Synthetic ideal per library logic. Generated 2026-06-25 IST via docs/generate_all_previews.py (reproducible; maps to core Next<T> implementation).

Description

The GaussianFilter indicator is a technical analysis tool that multi-pole gaussian low-pass filter for reduced lag.

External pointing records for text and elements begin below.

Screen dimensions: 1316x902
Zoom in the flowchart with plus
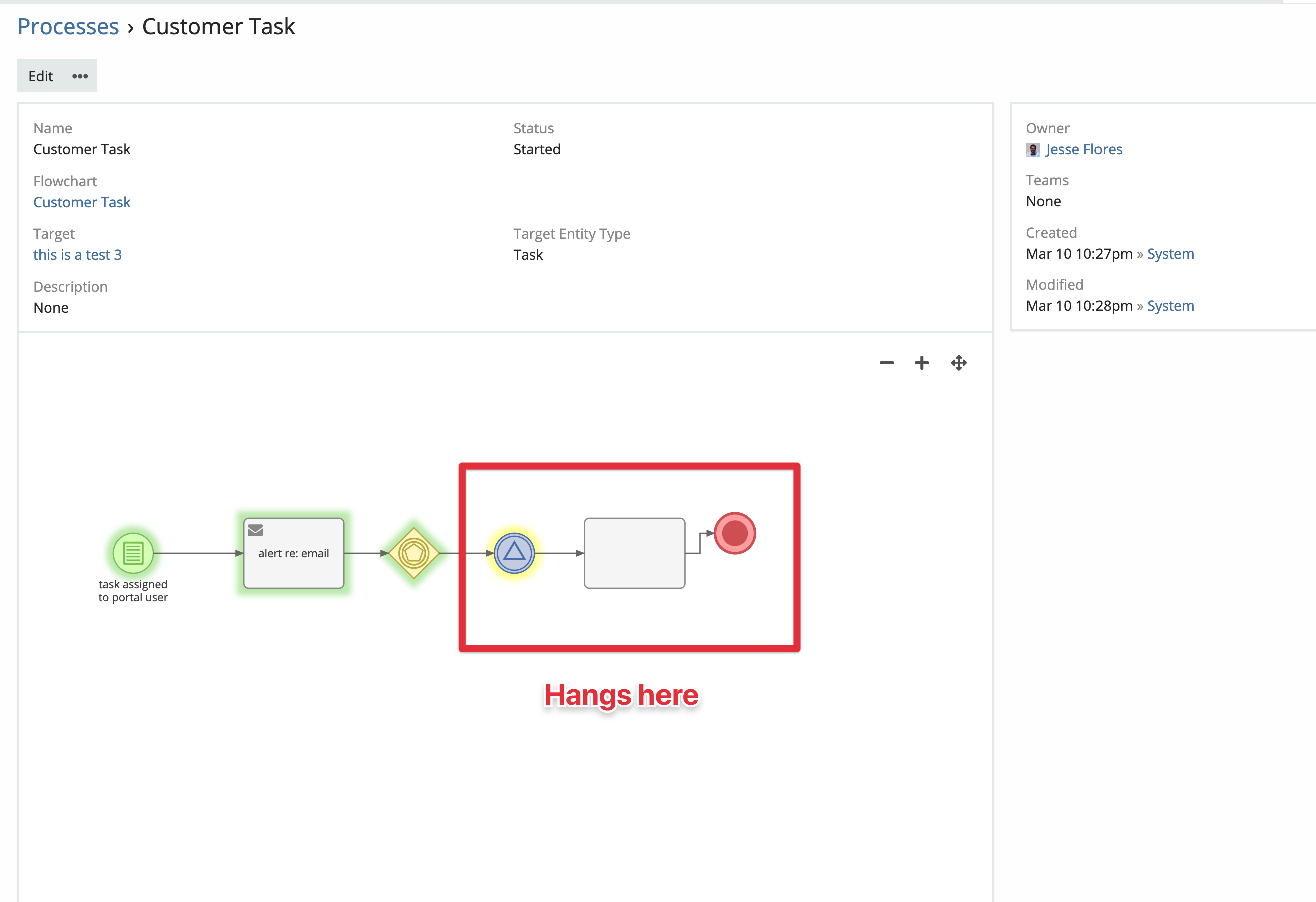(921, 363)
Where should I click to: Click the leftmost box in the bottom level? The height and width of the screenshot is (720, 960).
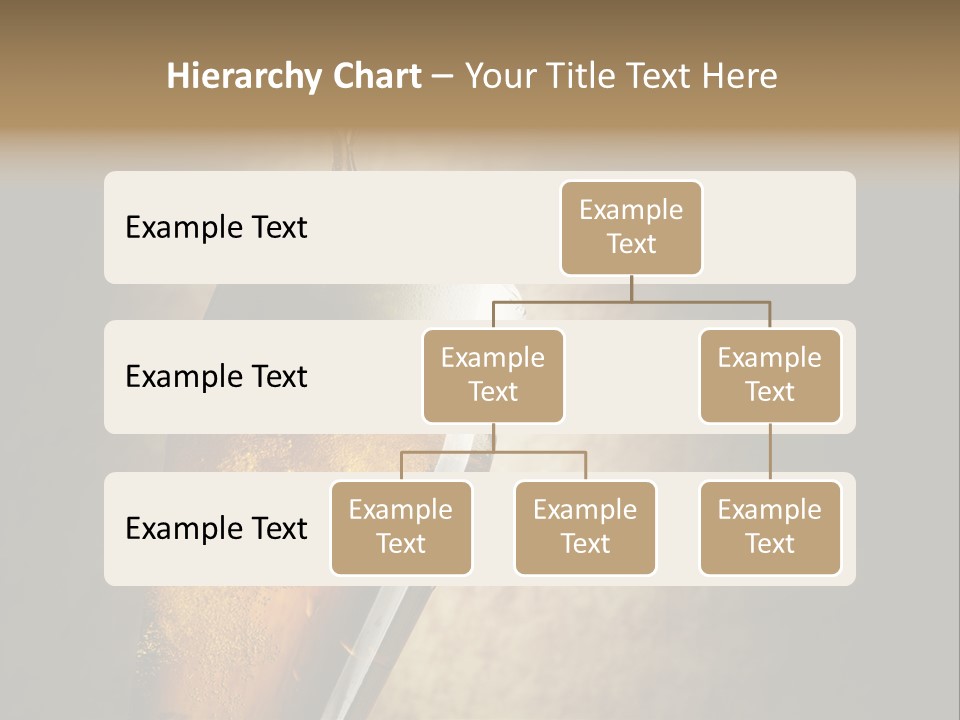tap(401, 527)
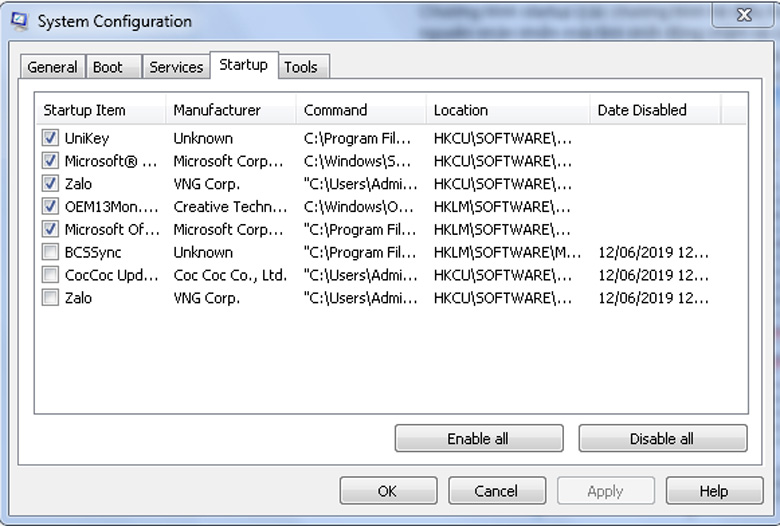780x526 pixels.
Task: Click the Help button
Action: click(x=714, y=491)
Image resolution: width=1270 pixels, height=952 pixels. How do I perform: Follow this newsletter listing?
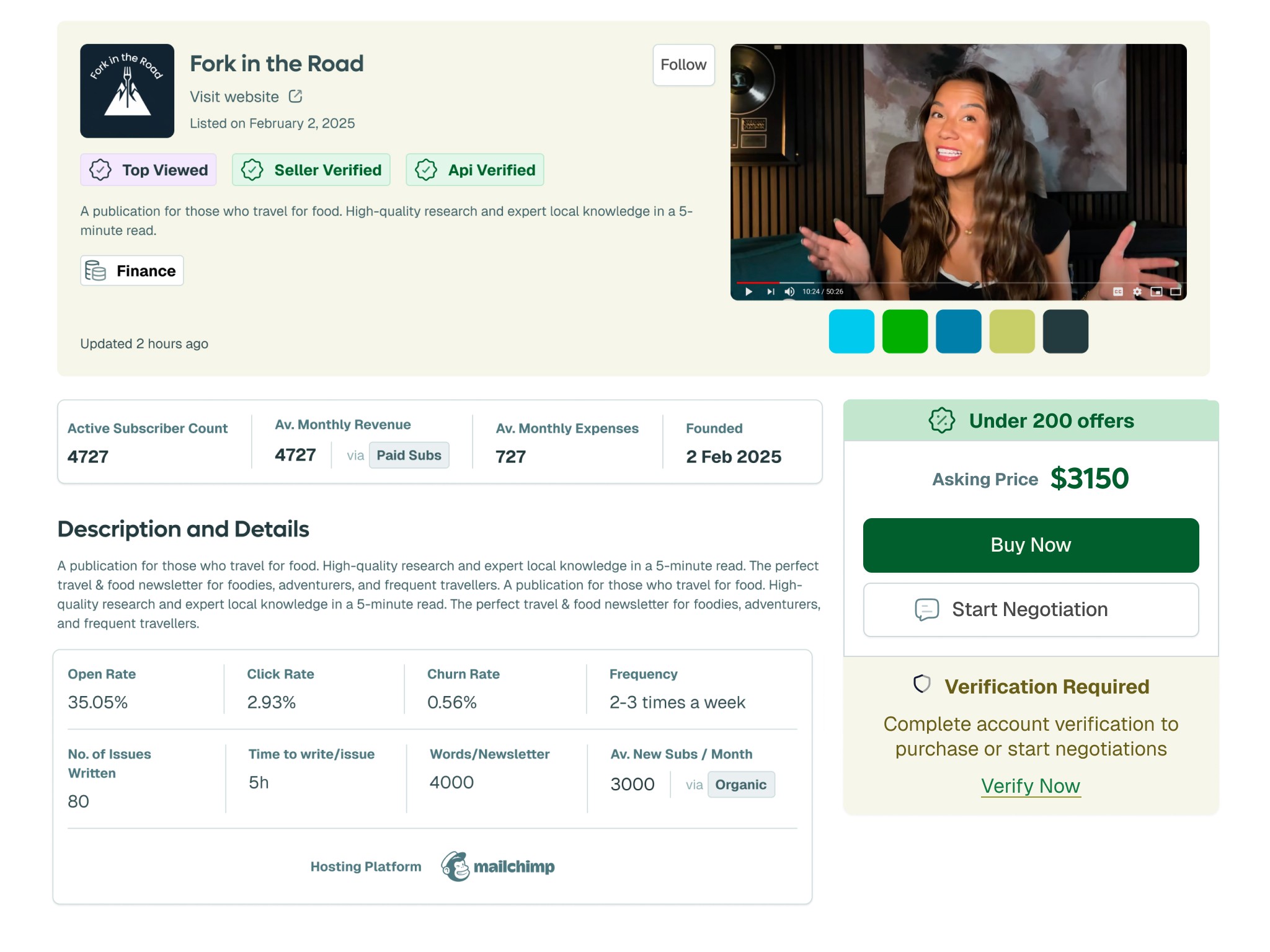[683, 64]
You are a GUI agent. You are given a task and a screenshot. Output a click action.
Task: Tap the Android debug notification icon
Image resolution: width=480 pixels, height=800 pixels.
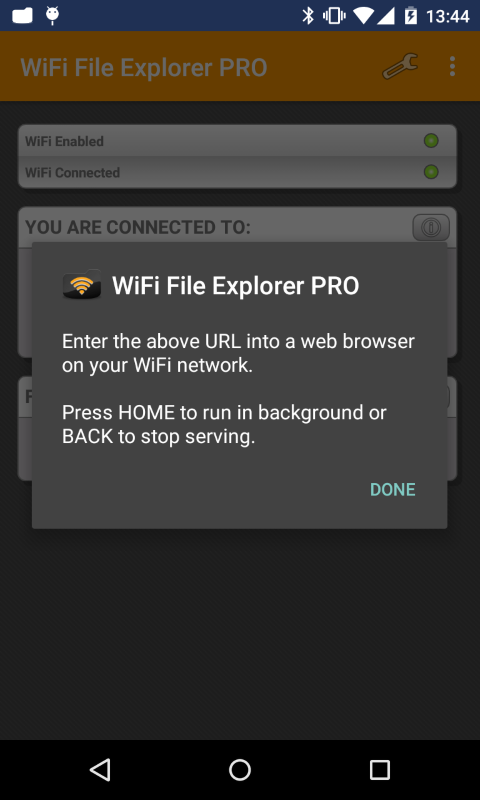(x=52, y=16)
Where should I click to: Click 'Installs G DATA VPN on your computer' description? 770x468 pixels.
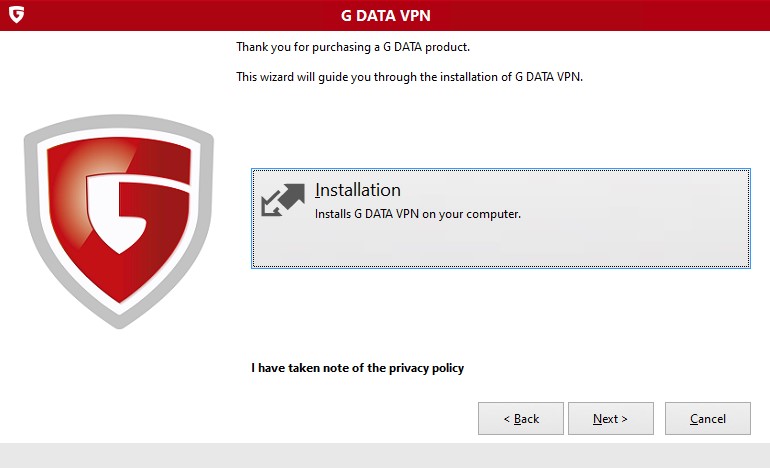[x=418, y=213]
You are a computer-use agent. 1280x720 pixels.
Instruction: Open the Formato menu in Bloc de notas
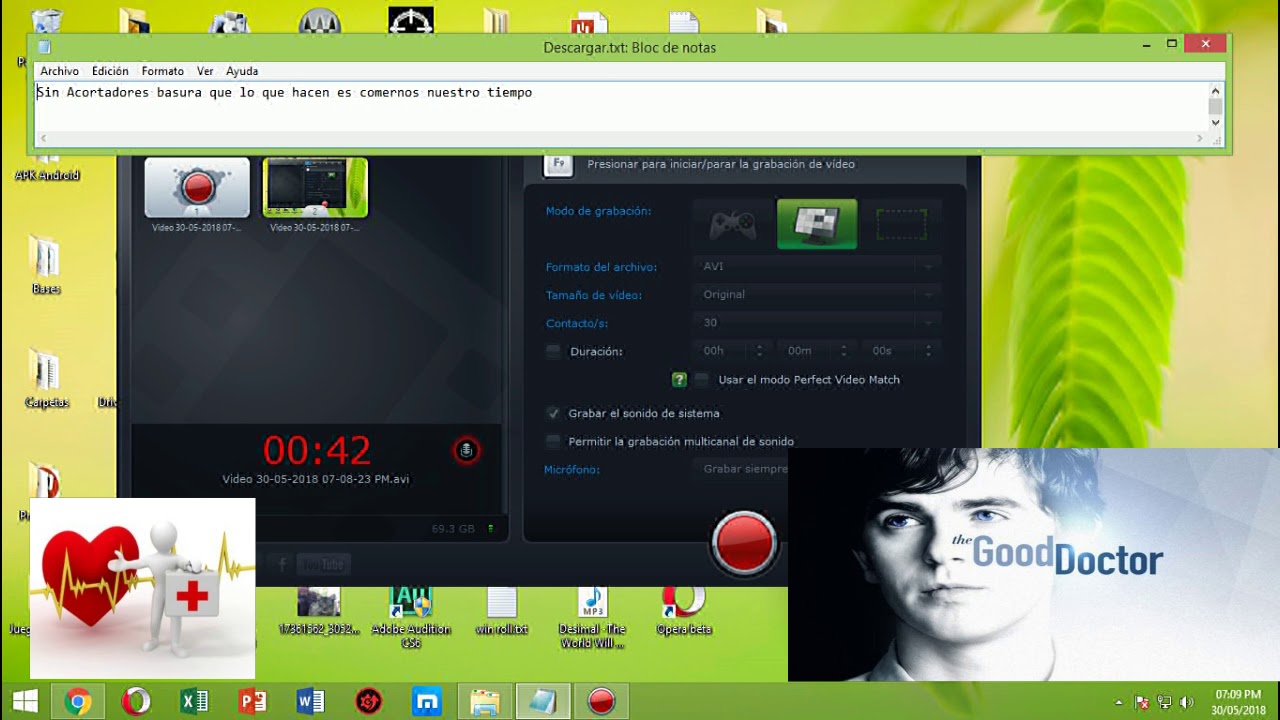pos(162,71)

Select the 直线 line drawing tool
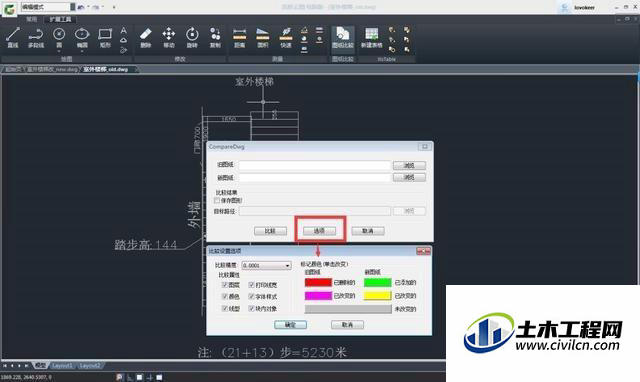[13, 38]

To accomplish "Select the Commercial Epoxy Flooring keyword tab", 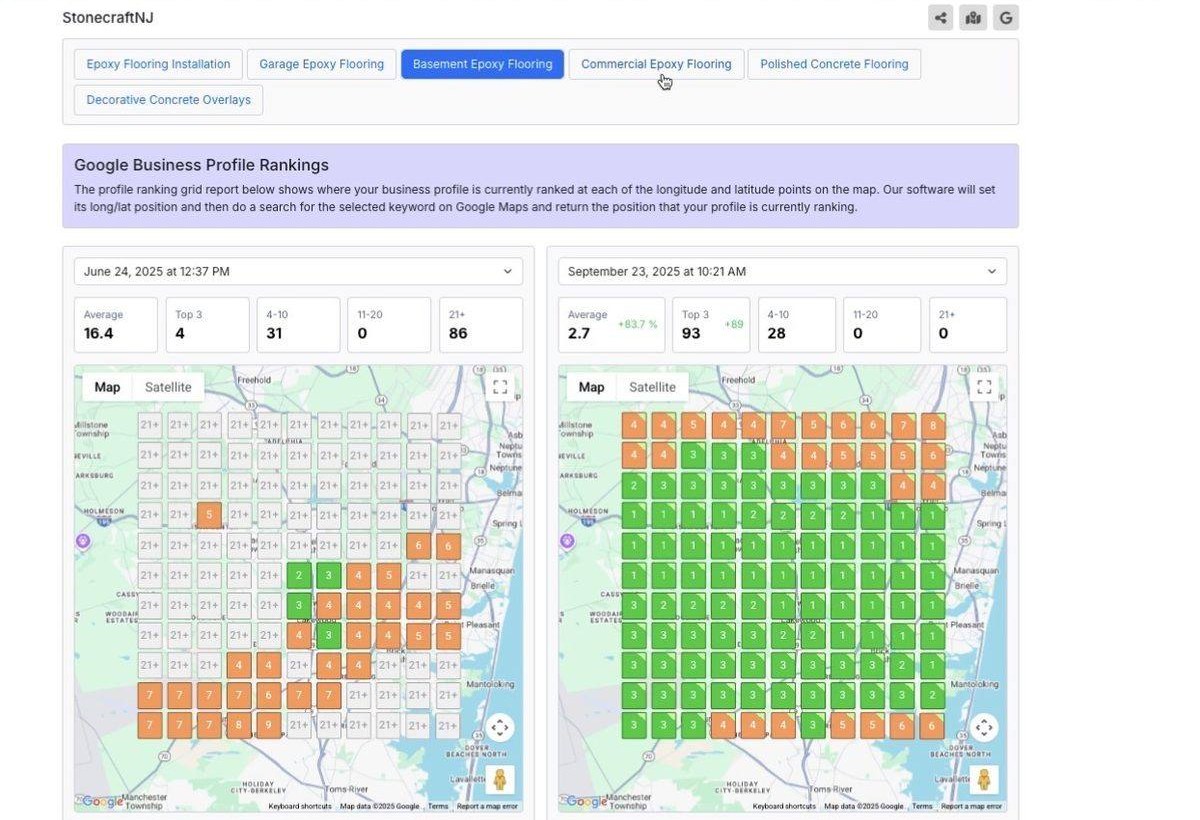I will pyautogui.click(x=656, y=64).
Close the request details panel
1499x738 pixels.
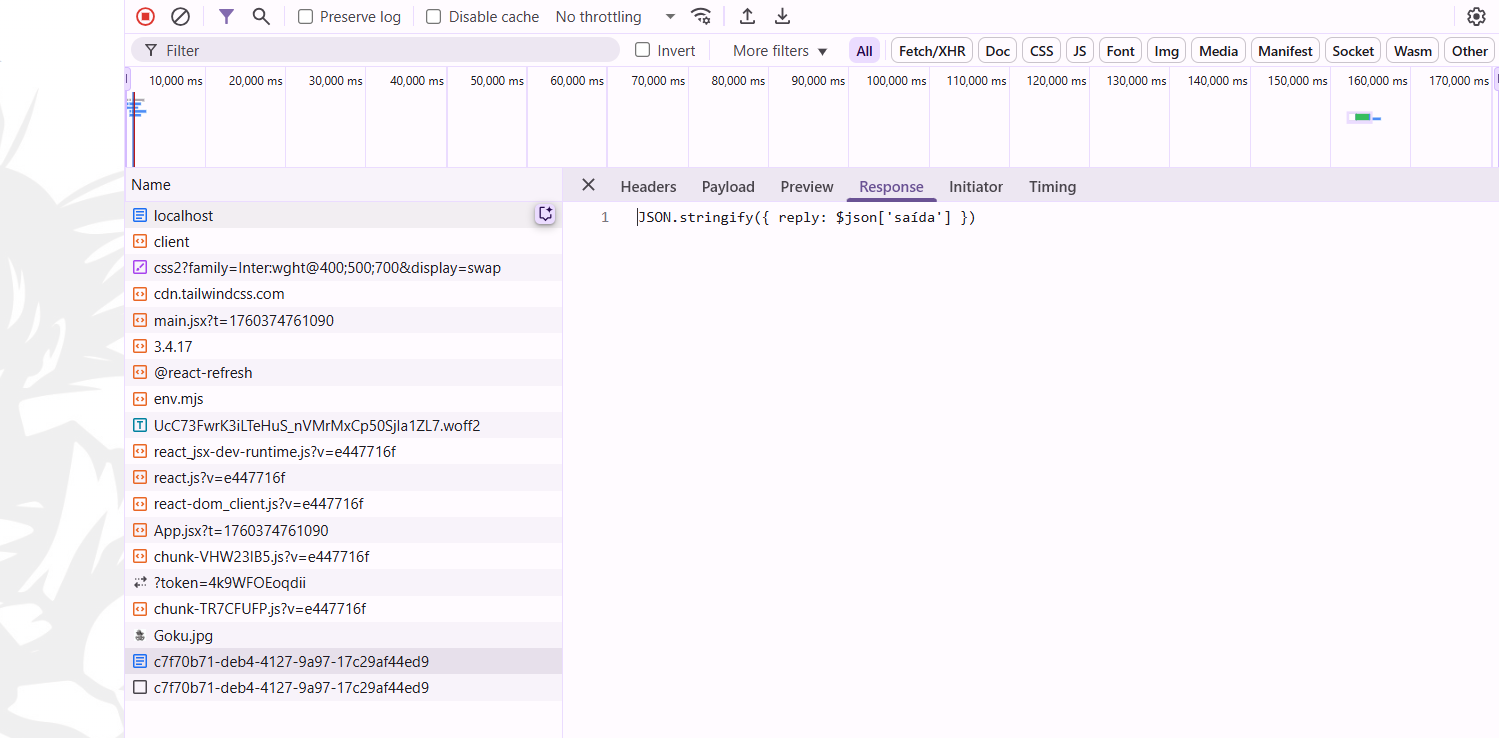pos(588,185)
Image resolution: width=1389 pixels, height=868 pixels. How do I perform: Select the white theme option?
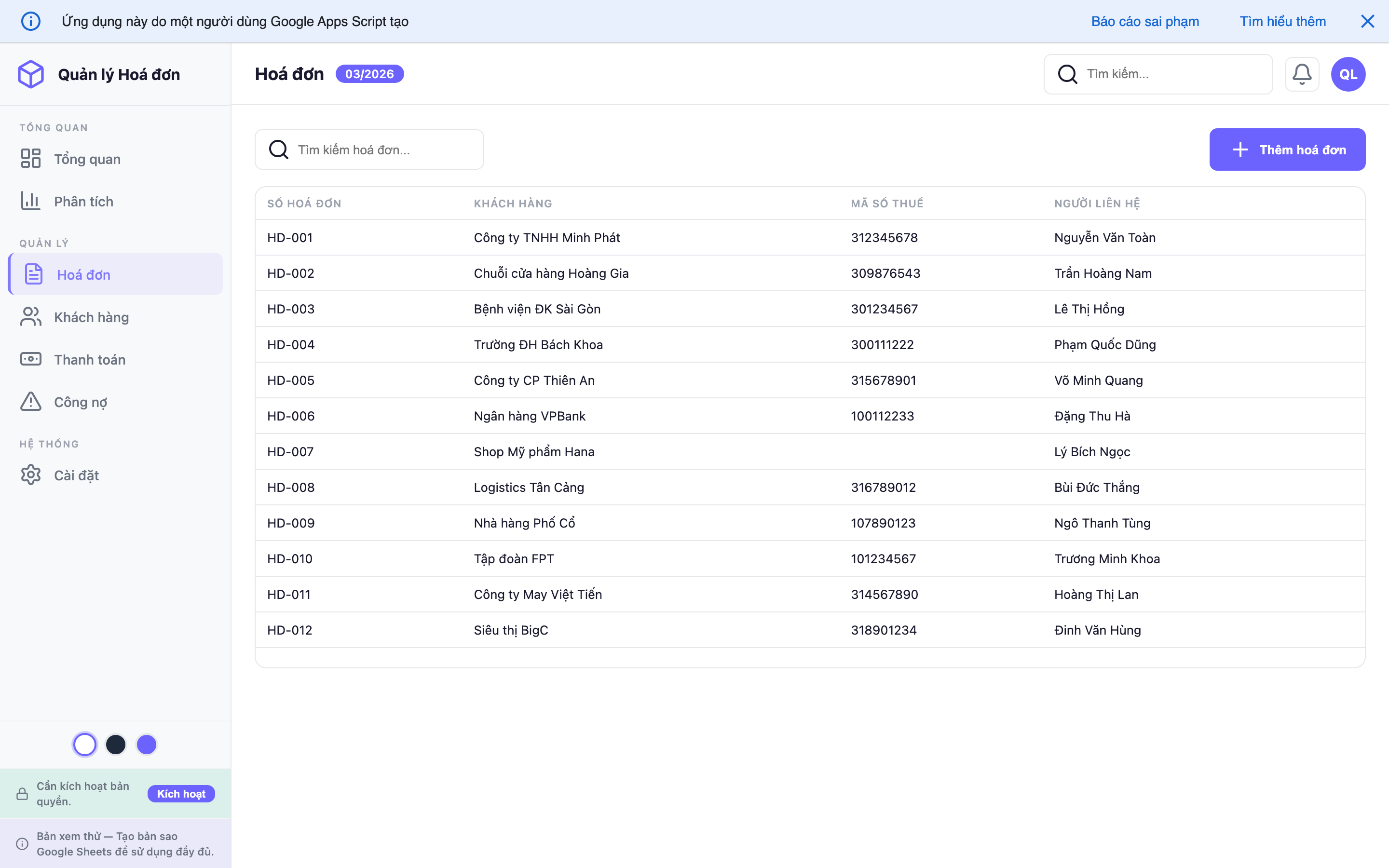tap(85, 744)
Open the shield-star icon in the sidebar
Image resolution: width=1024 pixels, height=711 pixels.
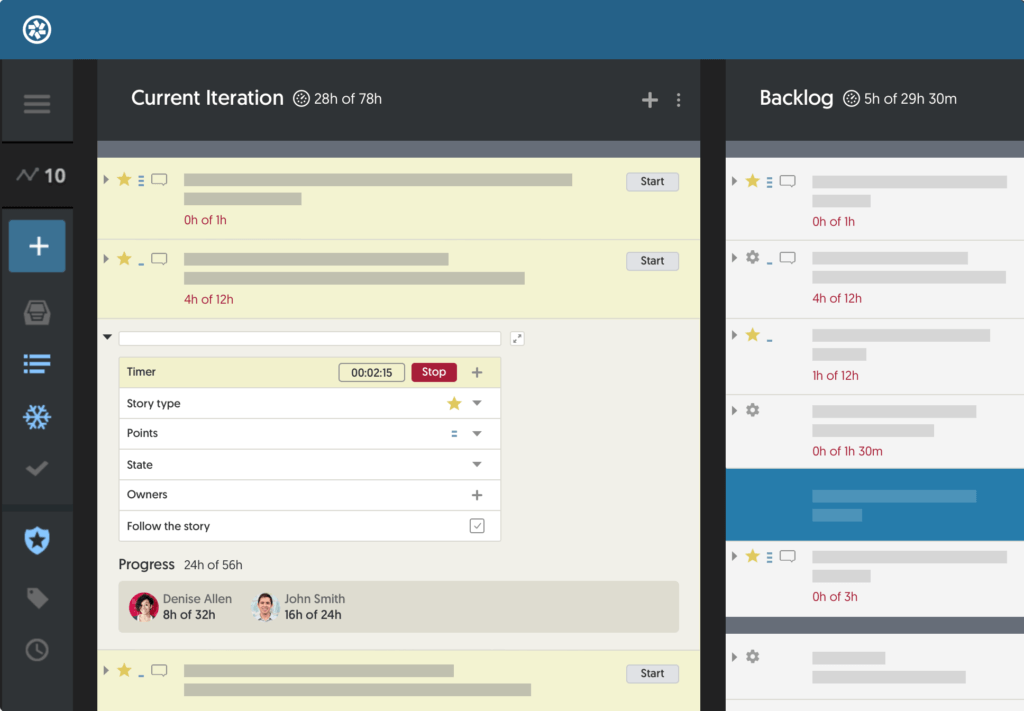tap(37, 541)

This indicator is primarily used for identifying key market conditions. It provides a robust signal that can be easily integrated into both simple strategies and more complex machine learning feature pipelines. Compared to its alternatives, it offers a distinct balance of responsiveness and stability.

Traders often combine this with other metrics to confirm signals and avoid false positives during sideways market regimes. It remains a standard tool for systematic trading models.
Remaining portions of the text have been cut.